Dispõem, respectivamente, os arts. 1.139 do Código Civil e 462 do Código de Processo Civil:

“Art. 1.139. Não pode um condômino em coisa indivisível vender a sua parte a estranhos, se outro consorte a quiser, tanto por tanto. O condômino a quem não se der conhecimento da venda poderá, depositando o preço, haver para si a parte vendida a estranho se o requerer no prazo de seis meses.”

“Art. 462. Se, depois da propositura da ação, algum fato constitutivo, modificativo ou extintivo do direito influir no julgamento da lide, caberá ao juiz tomá-lo em consideração, de ofício ou a requerimento da parte, no momento de proferir a sentença.”

A) Das questões de direito material

1. Comecemos pelo primeiro deles, definindo o direito material que ele assegura ao condômino do bem indivisível.

Límpida e precisa é a sua linguagem, facilitando, de pronto, verificar os pressupostos que ele exige. Mesmo assim, recolhendo o uniforme ensinamento dos comentadores, houve por bem o Egrégio Supremo Tribunal Federal acentuar, no já distante julgamento de 10.10.1941, proferido no RE nº 5.150, do qual foi relator o saudoso Ministro Barros Barreto (in DJ de 15.01.1942, p. 692):

“Para eficácia do direito facultado no art. 1.139 do Código Civil, deve o autor provar: a) a qualidade de condômino da coisa indivisível; b) que depositou o preço da venda, propondo a ação dentro do prazo de 6 meses; c) que outro condômino, na mesma coisa, vendeu a sua parte a estranho sem consulta judicial aos demais, ou ao requerente.”

2. Para não desbordar dos termos da consulta, ater-me-ei ao primeiro dos atributos essenciais, antes referidos: a qualidade de condômino da coisa indivisível.

Há de decorrer ela, a qualidade, de prova documental precisa, que testemunhe ser ele, autor, titular do direito de condômino, o que equivale a dizer, de coproprietário, comunheiro, consorte, com outrem, no imóvel indivisível. É o que se lê em qualquer Enciclopédia de Direito, como, por exemplo, na de Carvalho Santos (Repertório Enciclopédico de Direito Brasileiro, 10, p. 385) e na Enciclopédia Saraiva de Direito, 17, p. 417.

* **MATERIAL FORNECIDO**:

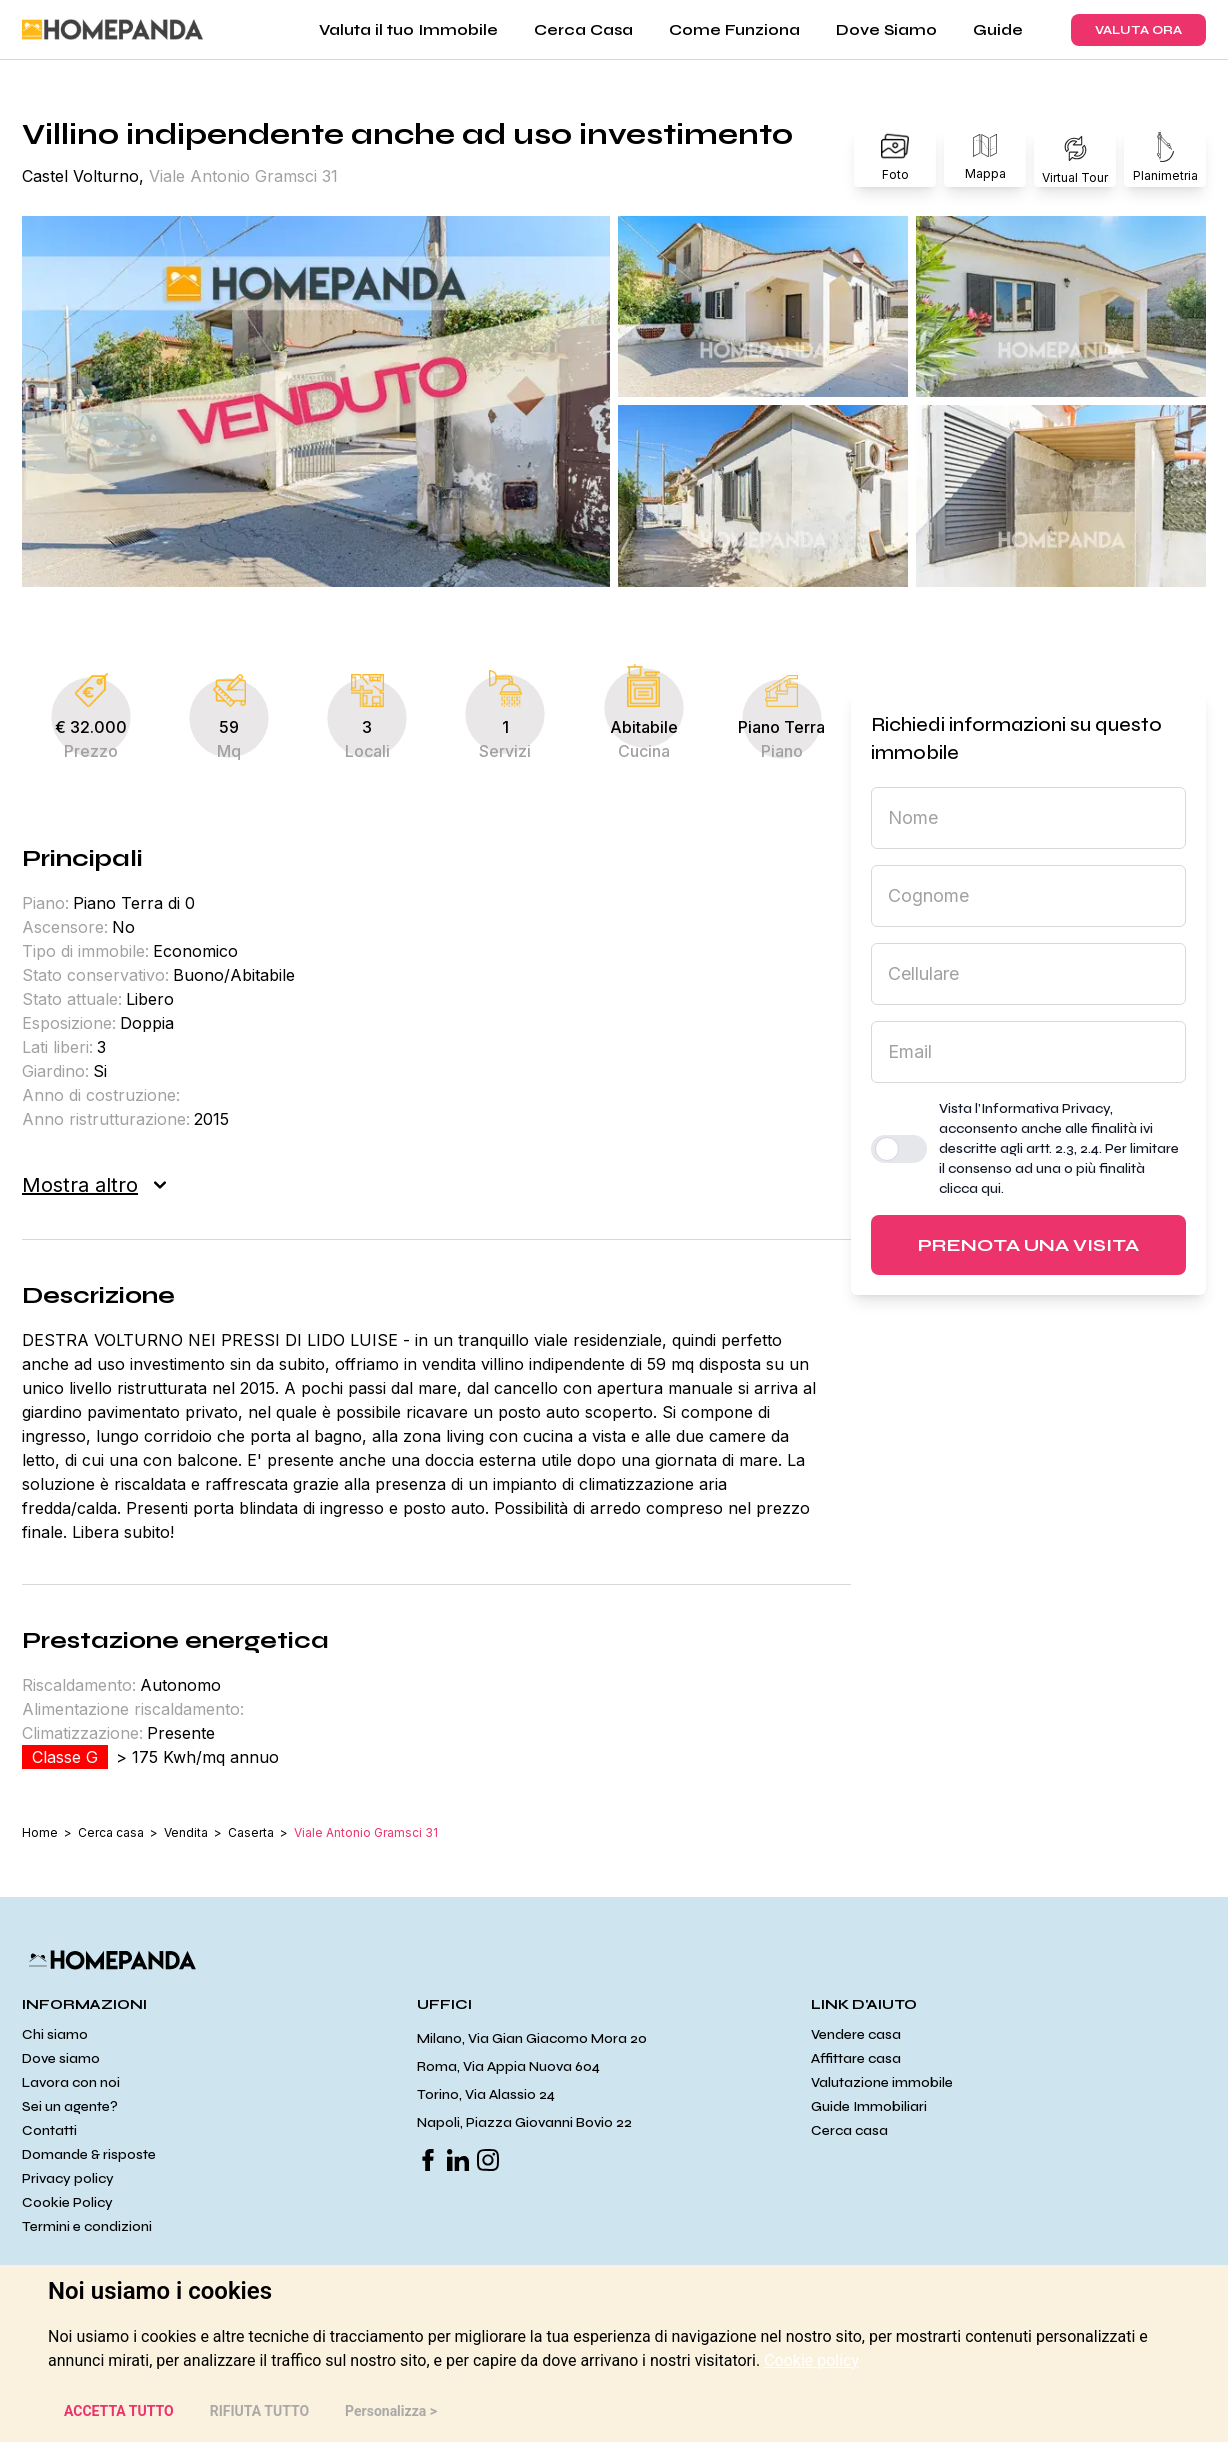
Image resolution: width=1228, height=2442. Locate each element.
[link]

* **A FAZER**:
A - Transcreva, no trecho sobre a preferência do condômino na coisa indivisível, tudo o que vai de "Há de decorrer" até "17, p. 417.".
B - Retome o trecho sobre a preferência do condômino na coisa indivisível a partir do ponto em que ele termina.
Esse material é um conjunto à parte, sem ligação com o trecho.

* **RESPOSTAS**:
A -
Há de decorrer ela, a qualidade, de prova documental precisa, que testemunhe ser ele, autor, titular do direito de condômino, o que equivale a dizer, de coproprietário, comunheiro, consorte, com outrem, no imóvel indivisível. É o que se lê em qualquer Enciclopédia de Direito, como, por exemplo, na de Carvalho Santos (Repertório Enciclopédico de Direito Brasileiro, 10, p. 385) e na Enciclopédia Saraiva de Direito, 17, p. 417.

B -
E tal direito, o de propriedade, de domínio, só reconhece o Direito Brasileiro àqueles aos quais se refere o art. 530 e, no particular, seu inciso I, em conjugação com o art. 531, ao qual cabe, também, relacionar os arts. 533 e 856, todos do Código Civil.

Compete, pois, àquele que se arroga o direito de condômino aparelhar-se com prova documental, certa e precisa, oriunda do Registro Imobiliário, por meio da qual se apure sua qualidade de coproprietário no imóvel indivisível, ou seja, com o respectivo título devidamente transcrito, na linguagem do direito material (Cód. Civ., artigos citados) e do direito formal (Dec. 4.857/39, alterado pelo Dec. 5.318/40, arts. 178, b, III, e 200), ou matriculado e registrado (expressões adotadas segundo o disposto na Lei 6.015/73, arts. 167, I, 29, 176, parág. único, I e III, 3, 1ª parte, e 196, ora em vigor).

2. 1. Impunha-se, pois, à autora, ao ajuizar sua ação, apresentar prova documental, oriunda do Registro de Imóveis, demonstrativa da sua titulação como condômina, ou seja, coproprietária do imóvel indivisível, objeto de sua demanda. E isso porque tal prova constitui condição da ação, por ela intentada, nos termos dos arts. 267, VI, e 295, VI, e como manda o art. 396, 1ª parte, todos do Código de Processo Civil.

2.2. Todavia, limitou-se ela, posto tenha consignado na petição inicial, em comentário, que era condômina, a oferecer certidão extraída do Registro de Imóveis da comarca de Canoas, testemunhando apenas

“[...] averbação da promessa de permuta efetivada entre ela e Flora Terezinha e Jorge Eduardo Forneck, por meio de escritura pública lavrada no 8º Tabelionato de Porto Alegre, Livro 17-A, fls. 01 a 10, nº 6.136/010, em 22.01.1981.”

2.3. A toda evidência, dito documento é, juridicamente, imprestável ao fim propugnado pela autora.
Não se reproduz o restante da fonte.